- Consignes à suivre
a. Dans le texte sur le parcours comparé à une étape de montagne, relevez tout ce que la pluie dissout.
b. Rédigez la suite du texte sur le parcours comparé à une étape de montagne du Tour de France, après sa dernière phrase.

- Extrait fourni
'''

Il faudra qu’un jour j’analyse très sérieusement mon parcours. Que j’en dresse un portrait cartographique. Certainement m’apercevrais-je qu’il ressemble à une étape de montagne du Tour de France. Un départ chaotique pour grimper une pente infinie qui se décline en virages plus ou moins accentués. Selon la difficulté du parcours et les capacités motrices nécessaires pour une telle étape, la moindre courbure peut vite passer pour un grand virage.
D’où cette impression de n’avoir toujours pris que des grands virages. Sans ligne droite pour se reposer entre deux. Ou alors des lignes droites sans bas-côté, sans trottoir, sans signalisation. Histoire de raccourcir au mieux le chemin entre deux courbes. Ne jamais laisser croire que la souffrance peut un jour s’arrêter. Accalmie ? Apaisement ? Ne serait-ce qu’une bribe de cette « fucking peace of mind » comme disent les anglophones quand ils sont repus de liqueurs irlandaises ! Dans les dictionnaires et les livres, on en trouve tant qu’on en veut. Mais dans la vie ? Il me semble en entrevoir parfois, au loin, les jours de pluie. Mais la pluie est plus corrosive qu’on ne le pense. Elle dissout tout ce qui ne fait pas pleuvoir : les illusions, les mirages, les espoirs qui s’écoulent alors lentement dans le lit des caniveaux longeant les grands virages.

'''

- Entrées
'''

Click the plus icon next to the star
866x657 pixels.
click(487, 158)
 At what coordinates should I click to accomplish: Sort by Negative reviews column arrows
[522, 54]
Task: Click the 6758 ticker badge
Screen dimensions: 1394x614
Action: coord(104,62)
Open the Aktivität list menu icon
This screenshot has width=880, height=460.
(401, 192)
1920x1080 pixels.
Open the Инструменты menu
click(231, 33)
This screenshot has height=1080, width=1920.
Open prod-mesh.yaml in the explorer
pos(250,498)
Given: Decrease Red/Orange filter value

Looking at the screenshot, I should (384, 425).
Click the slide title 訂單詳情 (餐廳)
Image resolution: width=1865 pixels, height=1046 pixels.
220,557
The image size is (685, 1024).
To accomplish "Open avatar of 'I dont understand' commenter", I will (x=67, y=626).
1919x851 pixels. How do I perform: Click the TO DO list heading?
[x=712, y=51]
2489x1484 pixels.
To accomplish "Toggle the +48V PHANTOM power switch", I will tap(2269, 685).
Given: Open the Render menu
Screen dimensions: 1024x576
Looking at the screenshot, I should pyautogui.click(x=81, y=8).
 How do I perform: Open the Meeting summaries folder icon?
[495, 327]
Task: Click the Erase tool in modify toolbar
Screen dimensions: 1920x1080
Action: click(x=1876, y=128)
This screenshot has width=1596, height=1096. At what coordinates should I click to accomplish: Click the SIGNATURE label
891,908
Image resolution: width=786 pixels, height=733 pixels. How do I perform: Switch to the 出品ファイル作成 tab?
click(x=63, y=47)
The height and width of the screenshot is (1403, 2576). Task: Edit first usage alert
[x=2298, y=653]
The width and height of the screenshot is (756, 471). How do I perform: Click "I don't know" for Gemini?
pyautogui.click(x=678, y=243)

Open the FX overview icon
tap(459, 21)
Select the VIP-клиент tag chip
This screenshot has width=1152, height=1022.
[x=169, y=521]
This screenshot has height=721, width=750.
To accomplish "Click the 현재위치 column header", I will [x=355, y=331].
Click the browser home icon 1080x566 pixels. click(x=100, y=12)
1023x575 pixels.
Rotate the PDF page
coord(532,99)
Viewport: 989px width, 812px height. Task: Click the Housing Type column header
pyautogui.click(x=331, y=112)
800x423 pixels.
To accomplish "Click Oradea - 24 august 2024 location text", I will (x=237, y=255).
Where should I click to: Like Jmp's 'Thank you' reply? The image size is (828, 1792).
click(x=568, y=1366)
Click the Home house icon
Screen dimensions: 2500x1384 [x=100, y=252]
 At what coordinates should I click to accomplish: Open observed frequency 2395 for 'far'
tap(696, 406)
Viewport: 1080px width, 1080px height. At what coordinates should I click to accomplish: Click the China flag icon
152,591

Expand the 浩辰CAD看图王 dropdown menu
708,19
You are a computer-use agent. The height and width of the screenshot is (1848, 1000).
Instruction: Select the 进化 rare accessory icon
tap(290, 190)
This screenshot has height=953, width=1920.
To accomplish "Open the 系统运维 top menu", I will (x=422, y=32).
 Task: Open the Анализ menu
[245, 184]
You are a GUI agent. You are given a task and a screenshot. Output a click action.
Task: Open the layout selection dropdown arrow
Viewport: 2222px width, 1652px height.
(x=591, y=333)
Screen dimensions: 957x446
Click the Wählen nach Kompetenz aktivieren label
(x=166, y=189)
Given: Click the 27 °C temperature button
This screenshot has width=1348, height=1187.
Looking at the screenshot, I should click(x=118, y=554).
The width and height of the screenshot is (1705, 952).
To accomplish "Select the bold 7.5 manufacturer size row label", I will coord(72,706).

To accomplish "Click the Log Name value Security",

'''

- Réponses fournies
a. les illusions, les mirages, les espoirs

b.
À priori, un grand virage ça inquiète peu. Ça sonne tranquille. Vu de loin, c’est une douce et longue courbe régulière qui, certes, dévie de la trajectoire initiale mais qui semble en dévier avec ce qu’il faut de délicatesse enrubannée de soie. Et puis de quoi est-il si grand ce grand virage ? D’un grand arc langoureux ne tirant que des flèches émoussées ? D’un grand angle facétieux pouvant aller jusqu’au demi-tour voire jusqu’au double demi-tour ? Et dans ce dernier cas, ne devrait-on pas plutôt parler de « grand mirage » ?
Mais sous le révélateur précis du microscope, un grand virage se révèle toujours constitué d’une myriade de courbes minuscules qui s’ajoutent les unes aux autres pour se prolonger, se superposer, se contredire, parfois s’annihiler, et dessiner au final un galbe prétentieusement rond censée cacher au monde la réelle géographie d’une trajectoire qui rappelle une dentelle grossièrement démantelée, comme déchirée par les dents inégalement pointues des chiens errants qui la maltraitent.
De l’extérieur, ce grand virage sera pris comme une entité indivisible, classé dans une ontologie des urgences inexplicables, considéré avec un sarcasme rigolard ou une dramaturgie excessive, selon qu’il s’apparente à un saut dans le vide depuis la cime instable d’un haut tabouret de bar ou qu’il ressemble à un demi-tour soudain sur une autoroute ignorante des limitations de vitesse.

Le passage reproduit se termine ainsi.